19.6.12

A primeira atenção ; o sentido do dever



“Isso não é exatamente certo ; retorquiu D.Juan .- A primeira atenção trabalha muito bem com o desconhecido. Ela o bloqueia; ela nega-o tão ferozmente que, no final, o desconhecido não existe para primeira atenção. D Juan in” O fogo interior” de Carlos Castanheda .

Desde um suposto início, o modo estabelecido pela consciência parece colocar a ênfase no como é viver nesse mundo, ou seja, estamos imantados a um tipo de ordenação que nos exige aprender e praticar , algo como , a vida é um exercício constante de funções e capacidades.

Embora, nosso determinismo biológico siga seu próprio roteiro, levando em conta também nossa  ambientação , somos uma criatura de múltiplas dimensões que se conjugam de uma forma espetacular, para tornar o viver possível.

= PROBLEMA =
Responda com base no texto sobre a primeira atenção:
1. Segundo a citação de D. Juan, o que a primeira atenção faz com o desconhecido?
2. De que livro vem essa citação?
3. Como o texto descreve a vida, logo depois de "algo como"?
A listagem não tem relação com o texto acima.

= EXTRATO DE DADOS =
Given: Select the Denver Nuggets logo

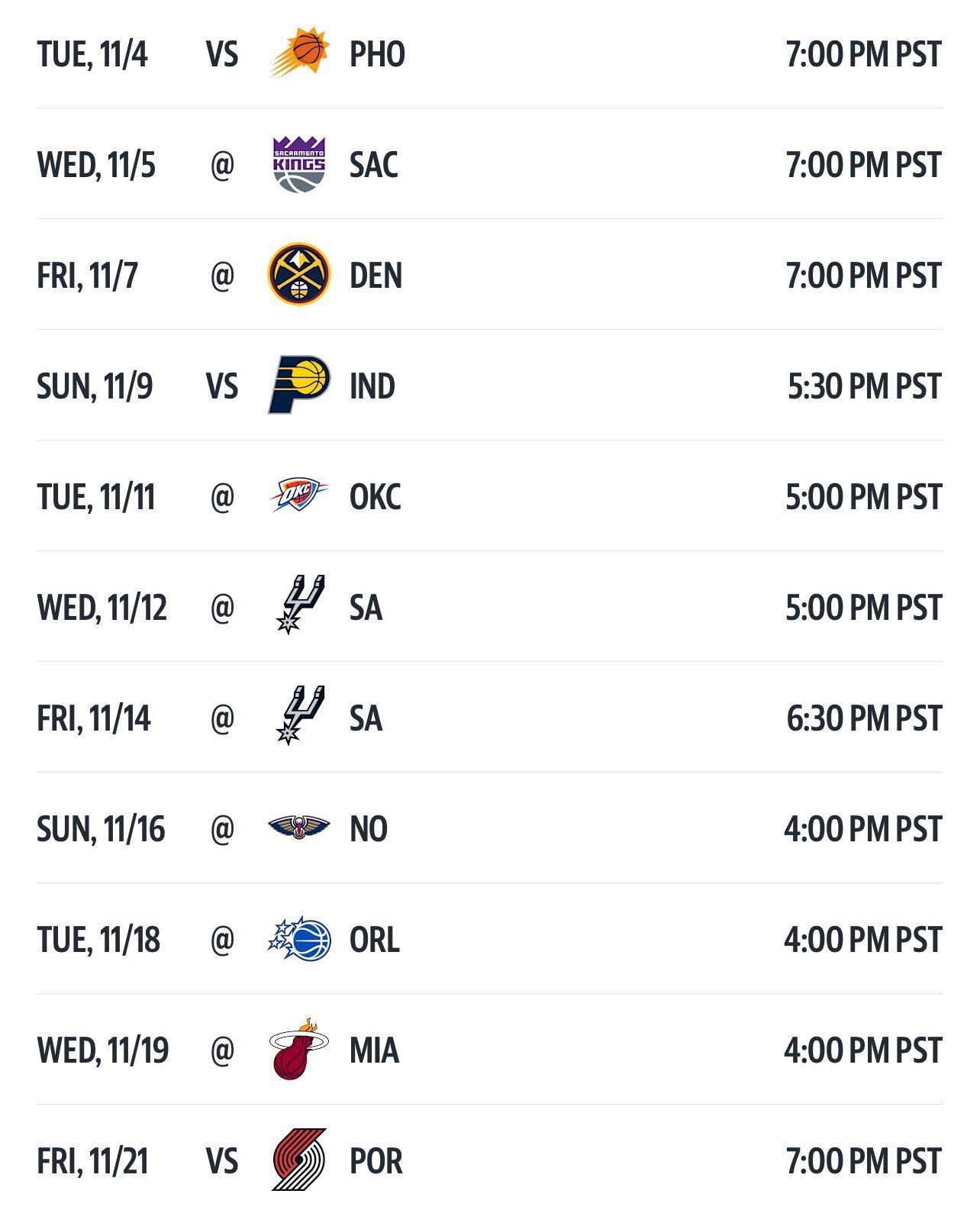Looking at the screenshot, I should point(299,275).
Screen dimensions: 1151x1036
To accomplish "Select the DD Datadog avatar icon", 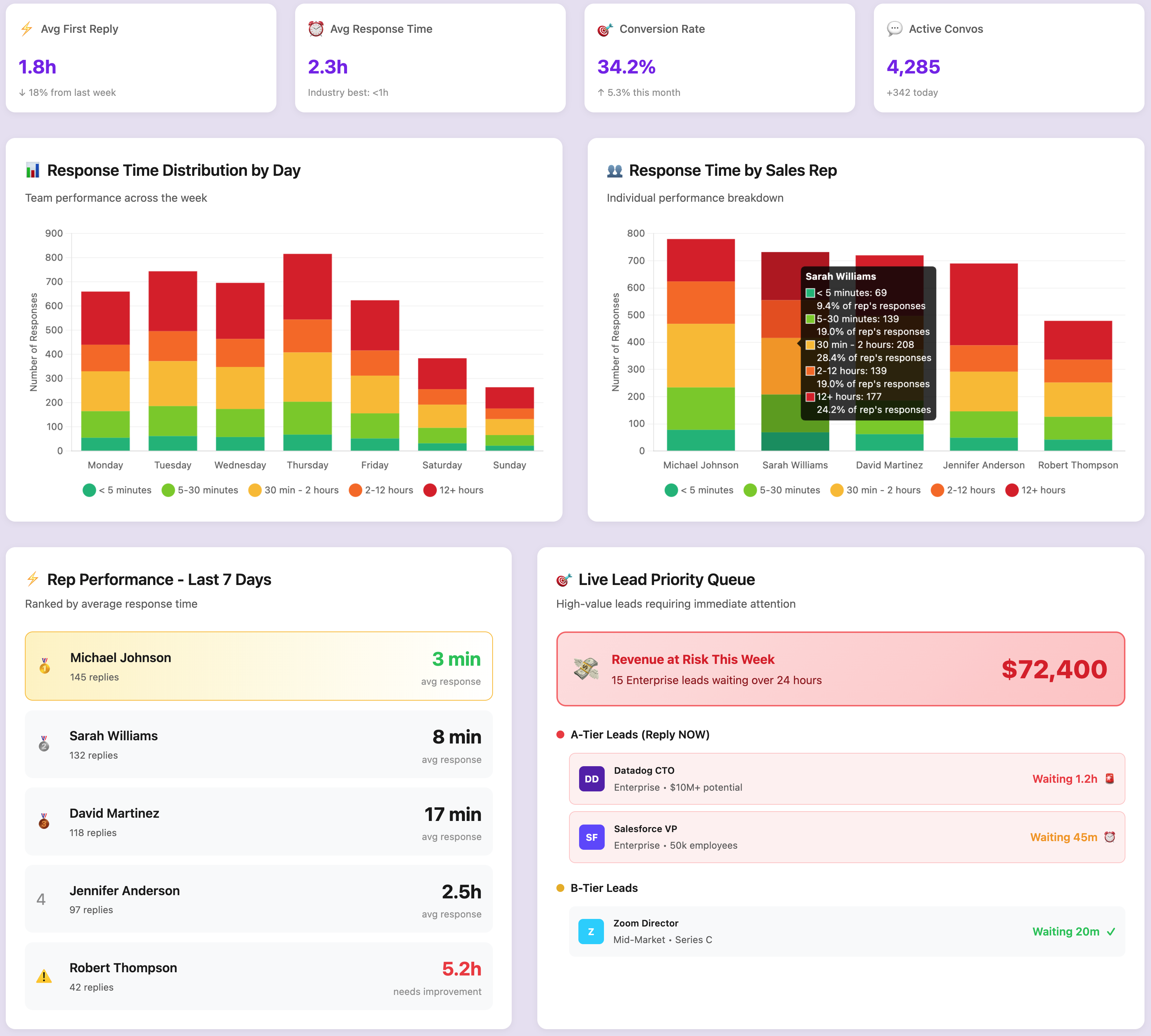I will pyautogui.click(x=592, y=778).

= RESPOSTA =
1. Bloqueia-o e o nega tão ferozmente que, no final, o desconhecido não existe para ela.
2. De "O fogo interior".
3. Como um exercício constante de funções e capacidades.